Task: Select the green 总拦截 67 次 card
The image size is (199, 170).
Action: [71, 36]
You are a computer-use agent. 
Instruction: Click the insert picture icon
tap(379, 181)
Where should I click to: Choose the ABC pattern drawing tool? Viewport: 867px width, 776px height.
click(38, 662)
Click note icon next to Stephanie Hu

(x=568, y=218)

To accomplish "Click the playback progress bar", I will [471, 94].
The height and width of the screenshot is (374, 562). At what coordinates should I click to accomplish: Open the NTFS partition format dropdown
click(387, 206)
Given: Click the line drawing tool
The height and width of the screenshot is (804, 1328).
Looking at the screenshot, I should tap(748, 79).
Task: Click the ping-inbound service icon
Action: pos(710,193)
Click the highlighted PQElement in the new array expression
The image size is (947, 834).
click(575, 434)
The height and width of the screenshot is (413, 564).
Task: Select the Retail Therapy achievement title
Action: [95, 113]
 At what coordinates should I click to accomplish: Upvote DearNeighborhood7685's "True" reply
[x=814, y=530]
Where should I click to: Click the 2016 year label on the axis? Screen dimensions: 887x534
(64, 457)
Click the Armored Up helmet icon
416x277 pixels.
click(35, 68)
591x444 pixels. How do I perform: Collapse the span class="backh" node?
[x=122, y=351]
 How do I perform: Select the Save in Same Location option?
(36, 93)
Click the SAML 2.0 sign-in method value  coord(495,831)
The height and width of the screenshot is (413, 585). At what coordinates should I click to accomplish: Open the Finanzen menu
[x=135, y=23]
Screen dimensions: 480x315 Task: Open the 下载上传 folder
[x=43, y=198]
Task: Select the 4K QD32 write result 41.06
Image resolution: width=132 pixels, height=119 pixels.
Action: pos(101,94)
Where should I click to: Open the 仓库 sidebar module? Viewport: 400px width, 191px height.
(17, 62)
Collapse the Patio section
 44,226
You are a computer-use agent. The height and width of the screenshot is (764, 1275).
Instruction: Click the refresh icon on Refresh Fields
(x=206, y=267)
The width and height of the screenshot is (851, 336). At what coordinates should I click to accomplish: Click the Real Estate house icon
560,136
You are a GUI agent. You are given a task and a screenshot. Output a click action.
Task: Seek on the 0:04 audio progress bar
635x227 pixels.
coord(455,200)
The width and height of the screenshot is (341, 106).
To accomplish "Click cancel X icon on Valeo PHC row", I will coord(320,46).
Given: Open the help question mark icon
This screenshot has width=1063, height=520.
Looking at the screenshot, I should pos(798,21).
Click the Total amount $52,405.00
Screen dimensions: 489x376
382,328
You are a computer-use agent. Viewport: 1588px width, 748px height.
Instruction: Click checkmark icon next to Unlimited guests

INSTRUCTION =
Gather every line of the listing above that contains the string "next", treating uppercase and lowercase as different.

RESULT =
Click note icon next to Stephanie Hu
Instruction: Click checkmark icon next to Unlimited guests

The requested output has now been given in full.